Communautés énergétiques : un cadre juridique consolidé

Publié fin 2023, le décret d’application relatif aux communautés énergétiques précise les formes juridiques que peuvent prendre ces entités. Décryptage avec Eugénie Bardin, responsable des affaires publiques chez Enercoop et Marion Richard, responsable du pôle animation nationale d’Energie Partagée, deux structures membres du Collectif pour l’énergie citoyenne animé par le CLER-Réseau pour la transition énergétique.

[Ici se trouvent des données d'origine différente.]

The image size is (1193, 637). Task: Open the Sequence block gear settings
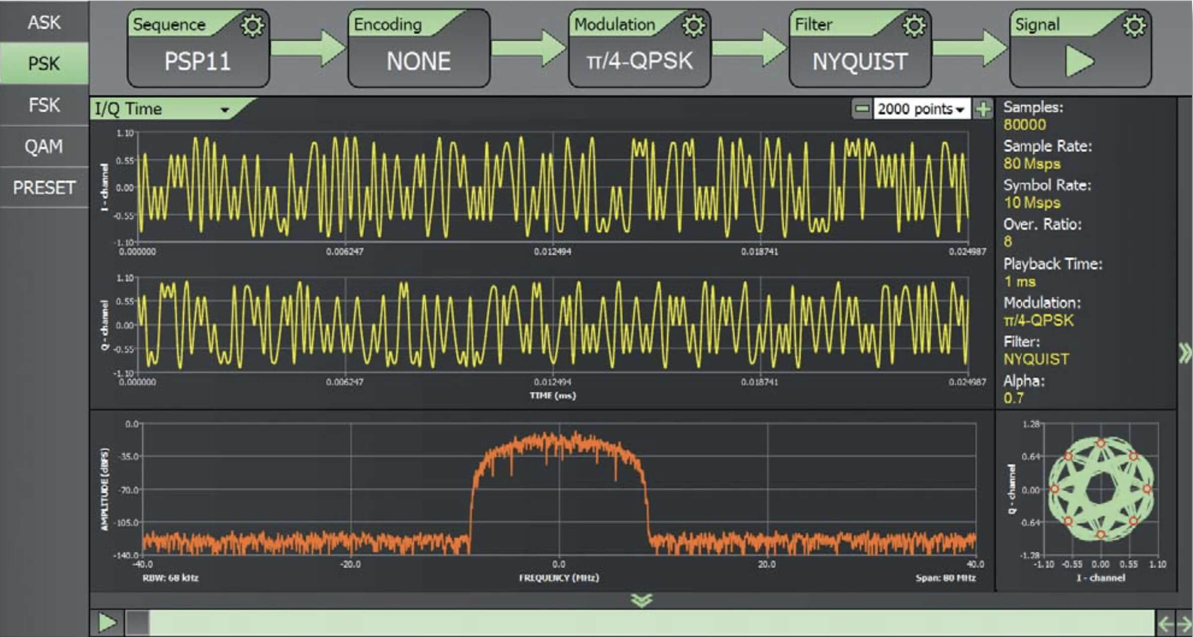click(252, 26)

Quels sont les apports de ce décret ?

Eugénie Bardin : Ce décret apporte une définition finalisée des communautés énergétiques. Une communauté énergétique doit viser un principe de retombées économiques, sociales et environnementales pour le territoire avant de rechercher le profit. Deux notions centrales n’étaient pas vraiment précisées jusqu’à présent : l’autonomie et la proximité. Pour être éligibles au contrôle effectif, les membres doivent être à proximité du projet de production d’énergie renouvelable.

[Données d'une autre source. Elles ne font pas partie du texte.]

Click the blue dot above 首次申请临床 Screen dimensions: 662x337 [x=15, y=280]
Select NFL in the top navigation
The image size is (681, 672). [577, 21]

Ce décret était attendu des acteurs locaux. Pourquoi ?

Marion Richard : Cette définition va permettre à l’Etat français de déployer et définir des mesures facilitatrices pour les communautés énergétiques. Par exemple, des dispositifs de soutien économique plus favorables (appel d’offres, tarif d’achat). L’objectif c’est de permettre à ces entités de jouer à armes égales face aux acteurs plus traditionnels du secteur de l’énergie.

E.B : Les directives européennes de 2018 et 2019 définissent les communautés d’énergie renouvelable et les communautés énergétiques citoyennes. Elles ont été transposées au niveau national par la loi Énergie Climat et la loi d’accélération des énergies renouvelables. Le CLER-Réseau pour la transition énergétique , Énergie Partagée et Enercoop ont travaillé avec la Direction générale de l’énergie et du climat sur le contenu du décret. L’enjeu ? Rendre la définition opérante, qu’elle corresponde à la fois aux valeurs posées par les directives et aux réalités des projets citoyens sur le terrain.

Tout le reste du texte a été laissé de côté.